Désormais, outre les médecins-dentistes indépendants, la catégorie des membres actifs A englobe également les praticiens salariés disposant de droits de participation ou de sociétariat dans l’établissement dentaire qui les emploie ou y exerçant une fonction dirigeante. L’ancienne catégorie B est maintenant scindée en B1 et B2. Durant six ans au plus à compter de l’année d’obtention de leur diplôme, les médecins-dentistes assistants sont affiliés en catégorie B2 dans la mesure où ils ne remplissent pas les conditions d’une autre catégorie de membres. À l’issue de ces six ans, les médecins-dentistes salariés sans fonction dirigeante travaillant dans un établissement dentaire sans droits de participation ou de sociétariat dans ledit établissement passent en catégorie B1. Lorsqu’ils ne remplissent pas les conditions requises pour faire partie des membres de la catégorie B2, les médecins-dentistes qui exercent la profession à titre principal au sein d’une clinique dentaire universitaire ou d’un établissement dentaire de droit public en Suisse sont affiliés, comme jusqu’ici, en tant que membres de la catégorie C. À noter que seuls les membres actifs des catégories A, B1 et C qui sont également membres de la section sur le territoire de laquelle ils exercent la profession peuvent faire état de leur qualité de membre de la SSO.

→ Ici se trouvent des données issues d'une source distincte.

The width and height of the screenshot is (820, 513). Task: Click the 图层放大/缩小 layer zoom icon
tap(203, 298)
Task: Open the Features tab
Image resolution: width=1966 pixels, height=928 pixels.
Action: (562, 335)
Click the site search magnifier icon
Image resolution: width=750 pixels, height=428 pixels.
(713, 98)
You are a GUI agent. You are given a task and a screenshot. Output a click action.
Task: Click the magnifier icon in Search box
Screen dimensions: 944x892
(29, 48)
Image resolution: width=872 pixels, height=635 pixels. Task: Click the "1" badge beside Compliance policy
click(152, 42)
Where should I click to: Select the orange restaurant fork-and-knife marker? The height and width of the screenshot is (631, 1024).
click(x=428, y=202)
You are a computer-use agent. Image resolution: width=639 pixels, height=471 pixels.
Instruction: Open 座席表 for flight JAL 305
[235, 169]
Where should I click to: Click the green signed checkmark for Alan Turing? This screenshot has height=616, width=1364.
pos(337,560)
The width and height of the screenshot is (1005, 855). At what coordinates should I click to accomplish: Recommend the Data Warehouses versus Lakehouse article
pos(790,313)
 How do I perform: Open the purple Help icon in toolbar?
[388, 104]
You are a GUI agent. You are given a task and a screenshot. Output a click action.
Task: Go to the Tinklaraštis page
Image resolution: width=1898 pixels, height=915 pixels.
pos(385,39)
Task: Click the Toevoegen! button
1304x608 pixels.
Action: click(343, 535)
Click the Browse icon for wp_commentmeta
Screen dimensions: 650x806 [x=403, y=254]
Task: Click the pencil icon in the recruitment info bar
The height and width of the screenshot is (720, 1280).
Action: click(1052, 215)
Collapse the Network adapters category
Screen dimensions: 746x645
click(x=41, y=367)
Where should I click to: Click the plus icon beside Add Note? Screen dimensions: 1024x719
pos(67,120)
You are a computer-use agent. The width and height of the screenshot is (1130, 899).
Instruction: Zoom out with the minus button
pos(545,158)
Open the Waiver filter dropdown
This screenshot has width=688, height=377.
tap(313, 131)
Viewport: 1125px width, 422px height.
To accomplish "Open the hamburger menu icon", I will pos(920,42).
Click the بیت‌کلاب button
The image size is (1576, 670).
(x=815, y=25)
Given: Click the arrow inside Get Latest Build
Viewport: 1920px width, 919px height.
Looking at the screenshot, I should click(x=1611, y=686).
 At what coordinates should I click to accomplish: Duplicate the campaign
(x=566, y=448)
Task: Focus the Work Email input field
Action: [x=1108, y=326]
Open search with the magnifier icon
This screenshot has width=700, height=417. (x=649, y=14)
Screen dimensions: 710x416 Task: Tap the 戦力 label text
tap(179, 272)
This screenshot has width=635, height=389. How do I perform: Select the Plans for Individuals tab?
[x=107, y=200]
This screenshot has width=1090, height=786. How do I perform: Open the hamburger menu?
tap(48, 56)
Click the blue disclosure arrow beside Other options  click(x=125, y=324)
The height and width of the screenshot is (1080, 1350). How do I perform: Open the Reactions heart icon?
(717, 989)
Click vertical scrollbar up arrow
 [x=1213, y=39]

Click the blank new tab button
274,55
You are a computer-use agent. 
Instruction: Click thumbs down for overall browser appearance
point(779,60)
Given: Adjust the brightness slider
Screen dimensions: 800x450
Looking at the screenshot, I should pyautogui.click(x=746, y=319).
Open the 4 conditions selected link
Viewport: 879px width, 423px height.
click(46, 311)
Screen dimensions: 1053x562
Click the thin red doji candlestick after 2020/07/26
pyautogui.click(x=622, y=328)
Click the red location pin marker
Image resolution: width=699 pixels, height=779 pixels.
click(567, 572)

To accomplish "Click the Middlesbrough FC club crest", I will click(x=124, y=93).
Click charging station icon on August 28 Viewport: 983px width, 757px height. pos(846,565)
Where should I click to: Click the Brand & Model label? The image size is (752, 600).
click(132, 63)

Le nouveau modèle d’affiliation à la SSO permet aussi de promouvoir et de renforcer les sections cantonales étant donné qu’il est aussi intéressant pour les membres B1 et B2 de s’affilier à une section, car ils bénéficient d’une réduction durable de 100 francs sur la cotisation à la SSO. Afin d’encourager les affiliations, les sections sont désormais invitées à créer elles aussi des conditions attrayantes — en tenant compte des statuts adaptés de la SSO.

Révision du règlement relatif au brevet SSO d’assistante en prophylaxie

La révision du règlement de la SSO relatif à l’activité de l’assistante dentaire en tant qu’assistante en prophylaxie a fait l’objet d’un autre point de l’ordre du jour. Elle ne modifie pas le contenu du perfectionnement conduisant à l’obtention du brevet SSO d’assistante en prophylaxie. Comme jusqu’ici, il sera constitué d’une partie théorique, d’un stage pratique et d’un module de répétition. Les modifications formelles mises à part, deux nouveautés apportées au règlement révisé ont entraîné quelques légères adaptations : les procédures de reconnaissance des écoles sont définies de manière plus détaillée et le calcul de la note finale est simplifié. À noter encore que les annexes au règlement révisé, en particulier le cahier des charges du mandataire SSO pour les questions relatives à la formation des assistantes en prophylaxie et l’activité professionnelle de l’assistante en prophylaxie, n’ont pas encore été adaptées. Les annexes en vigueur jusqu’ici demeurent applicables jusqu’à nouvel avis.